> _Supplied material_:
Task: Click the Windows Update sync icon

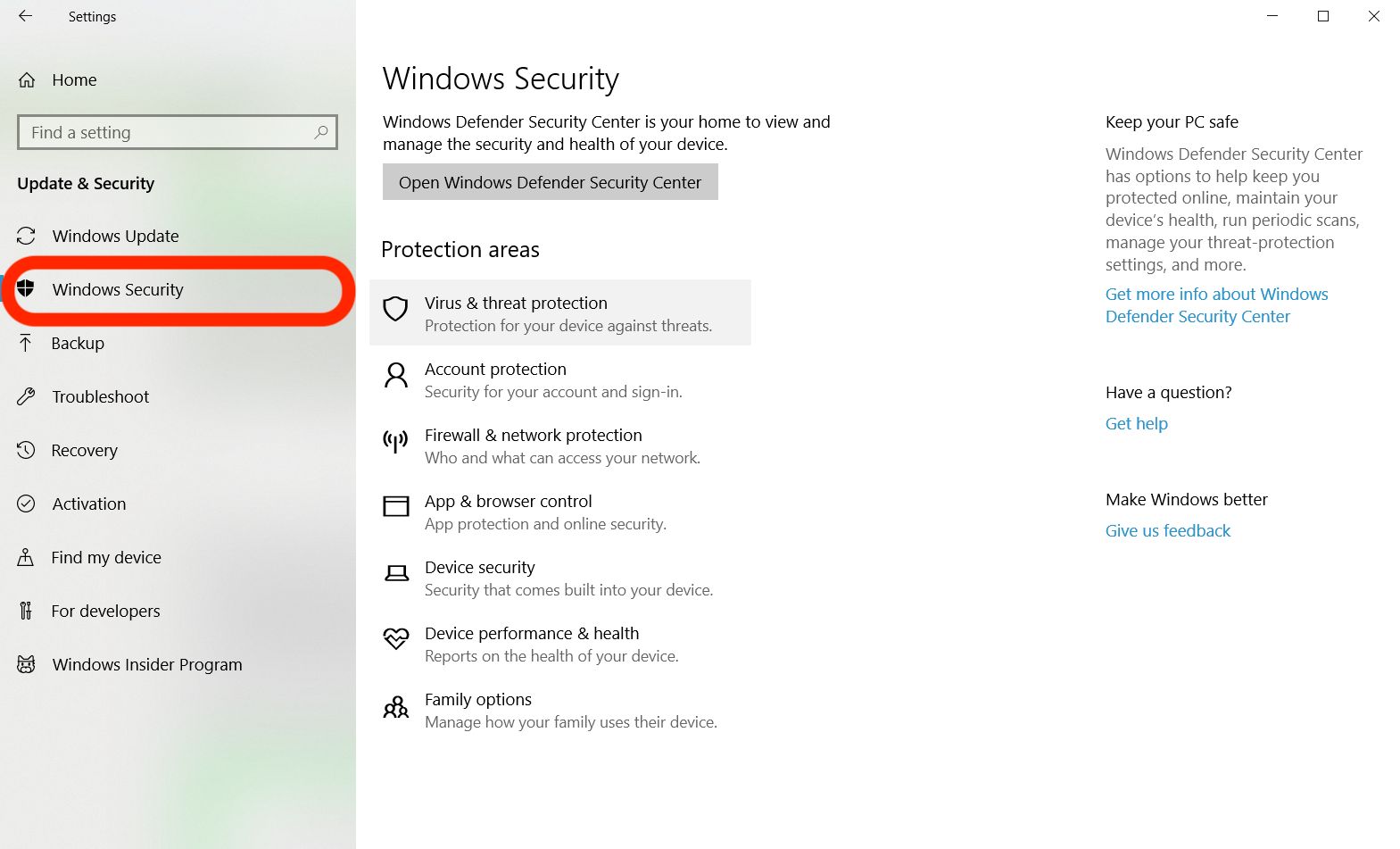Action: click(26, 236)
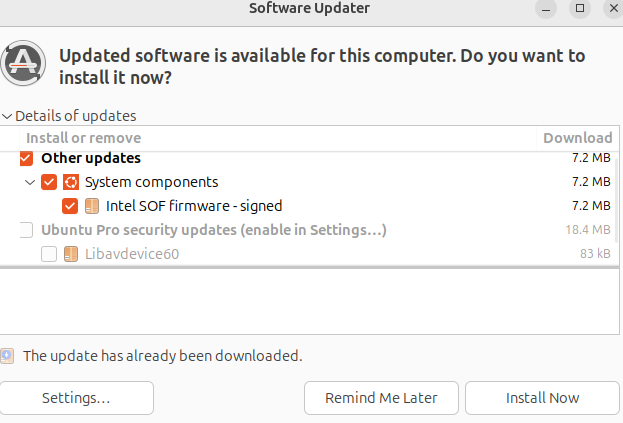623x423 pixels.
Task: Uncheck the Intel SOF firmware checkbox
Action: (x=70, y=206)
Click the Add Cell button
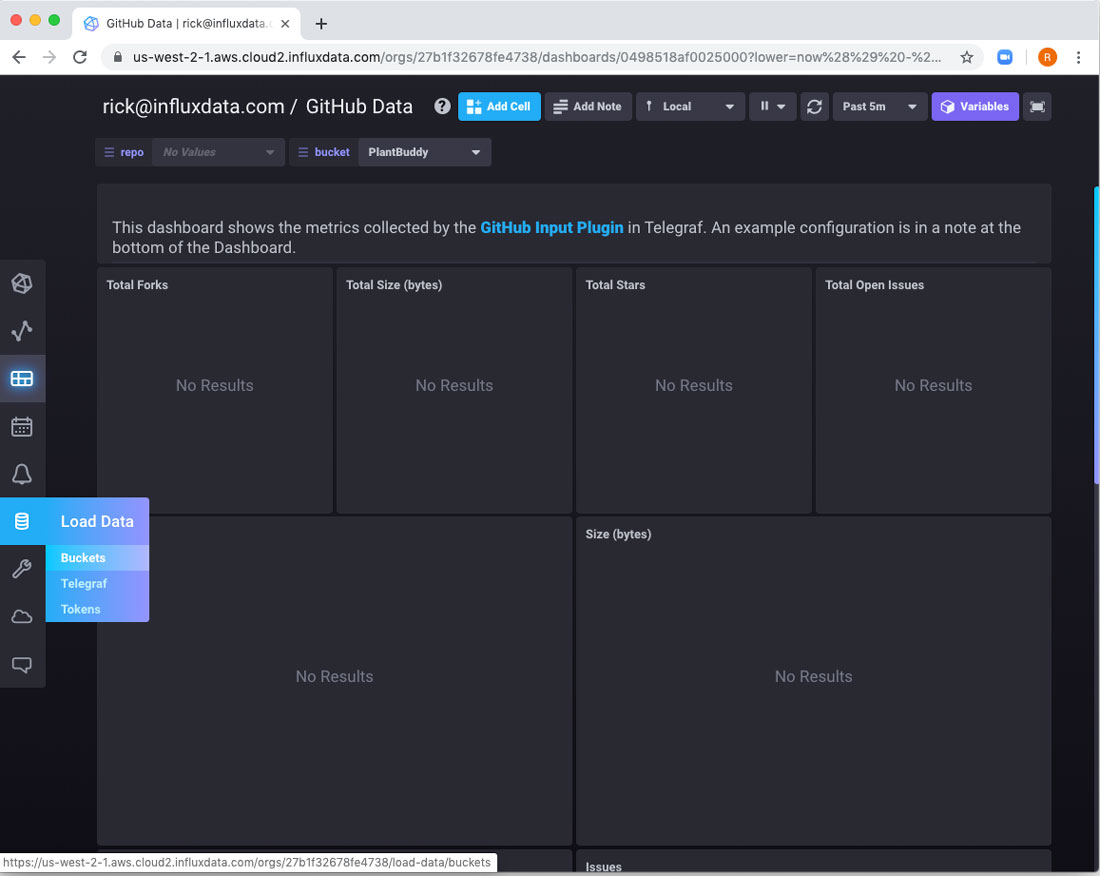 tap(499, 107)
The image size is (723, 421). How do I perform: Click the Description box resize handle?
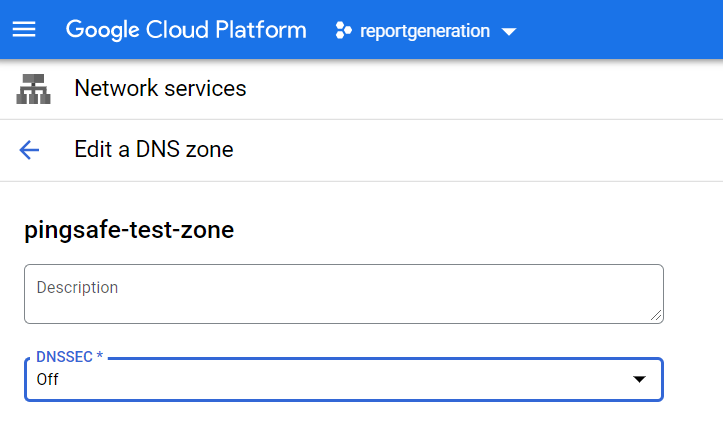tap(656, 316)
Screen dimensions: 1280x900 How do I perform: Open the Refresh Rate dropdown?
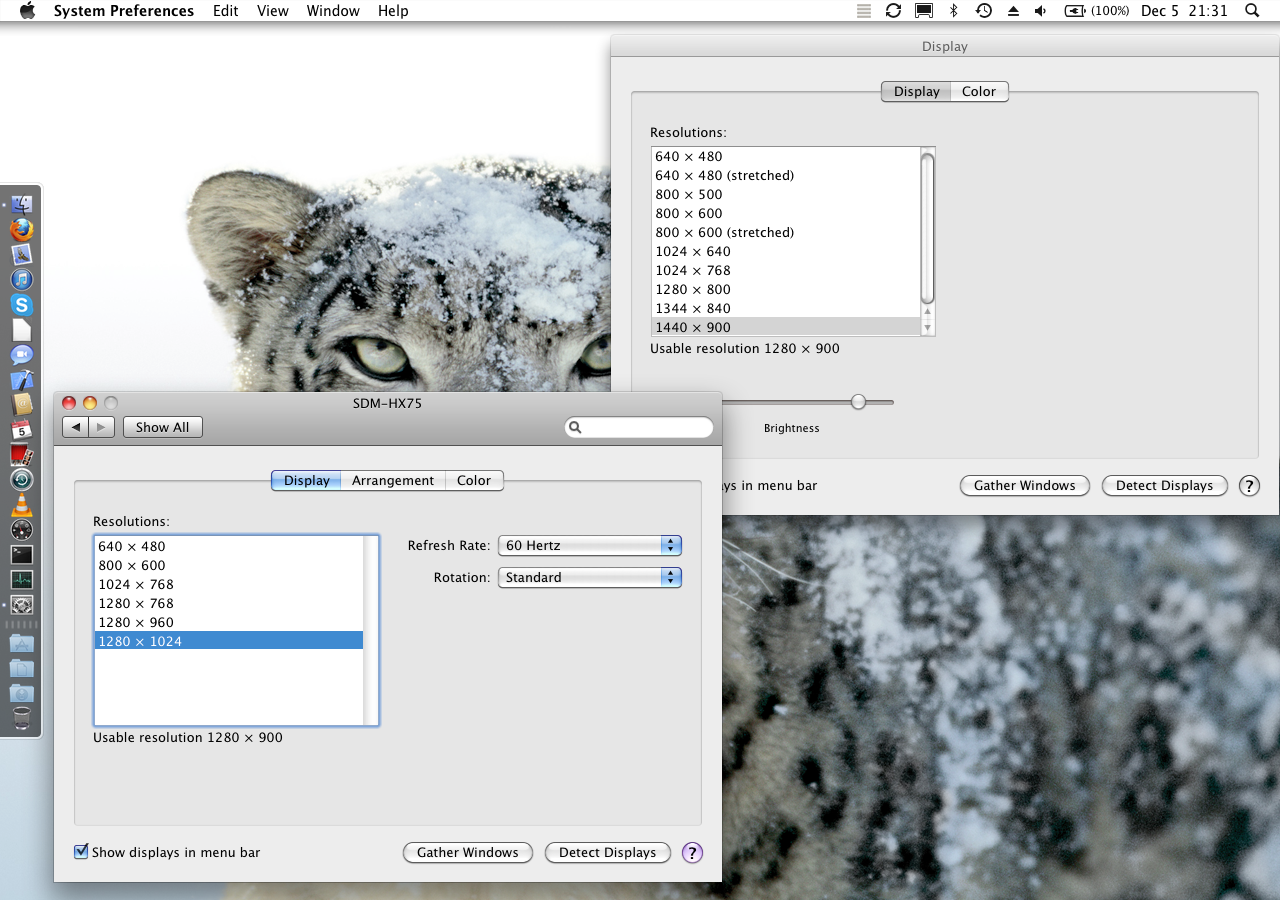coord(589,546)
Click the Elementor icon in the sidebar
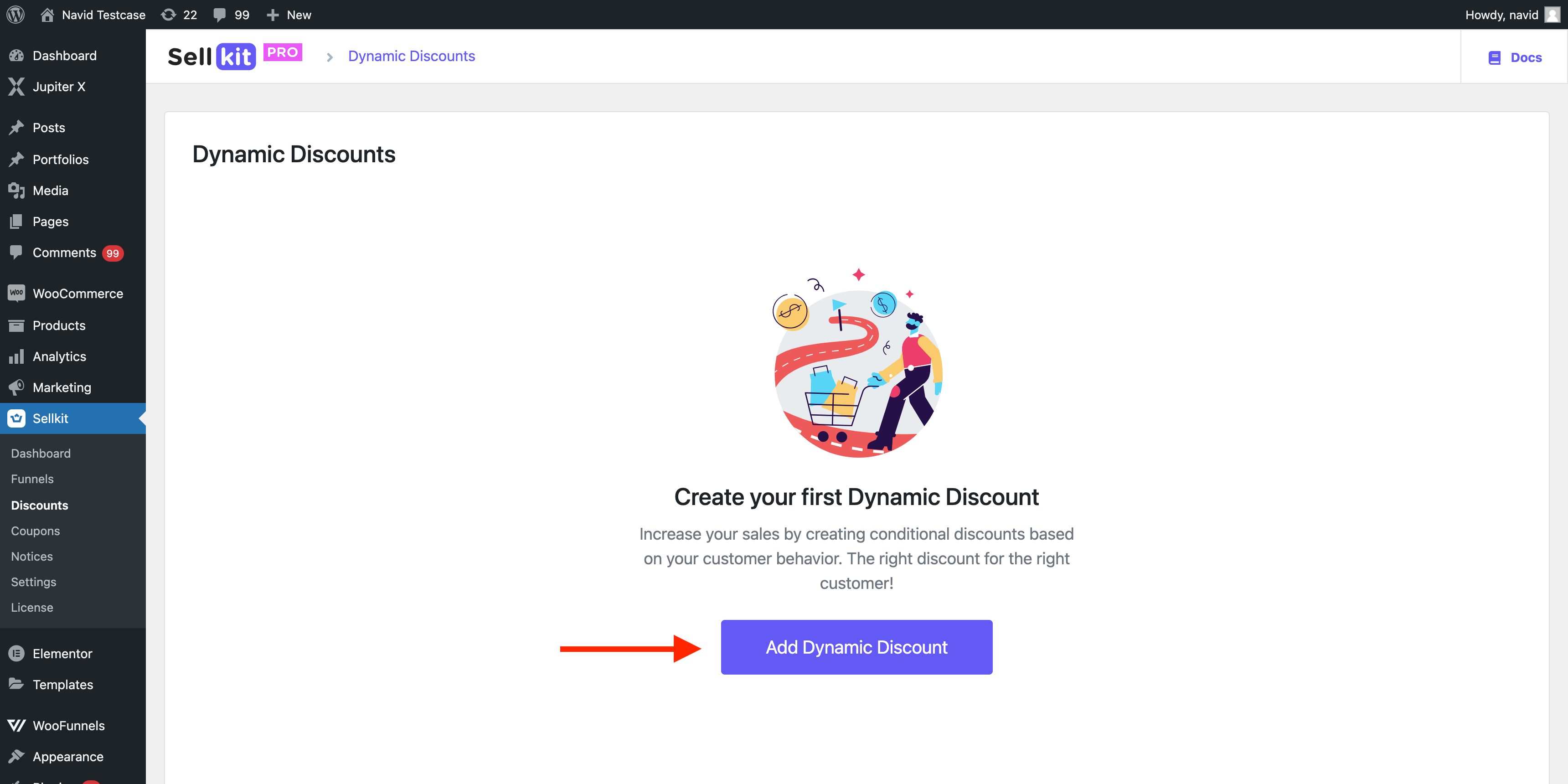Screen dimensions: 1568x784 pos(16,653)
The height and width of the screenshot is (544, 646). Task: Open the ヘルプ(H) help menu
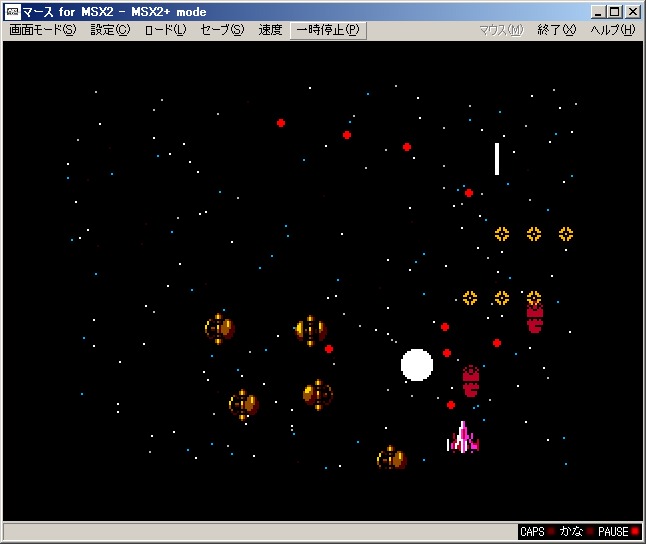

> _Problem_:
The entries above need to be transcribed exactly, with the images left out.

> _Exercise output_:
Task: Click the Windows Update sync icon

Action: click(26, 236)
623x423 pixels.
Task: Uncheck the Intel SOF firmware checkbox
Action: (x=70, y=206)
Click the Add Cell button
 tap(499, 107)
The image size is (723, 421). How do I perform: Click the Description box resize handle?
tap(656, 316)
Screen dimensions: 1280x900 How do I perform: Open the Refresh Rate dropdown?
coord(589,546)
Click the Elementor icon in the sidebar
Screen dimensions: 1568x784 pos(16,653)
The height and width of the screenshot is (544, 646). Task: Open the ヘルプ(H) help menu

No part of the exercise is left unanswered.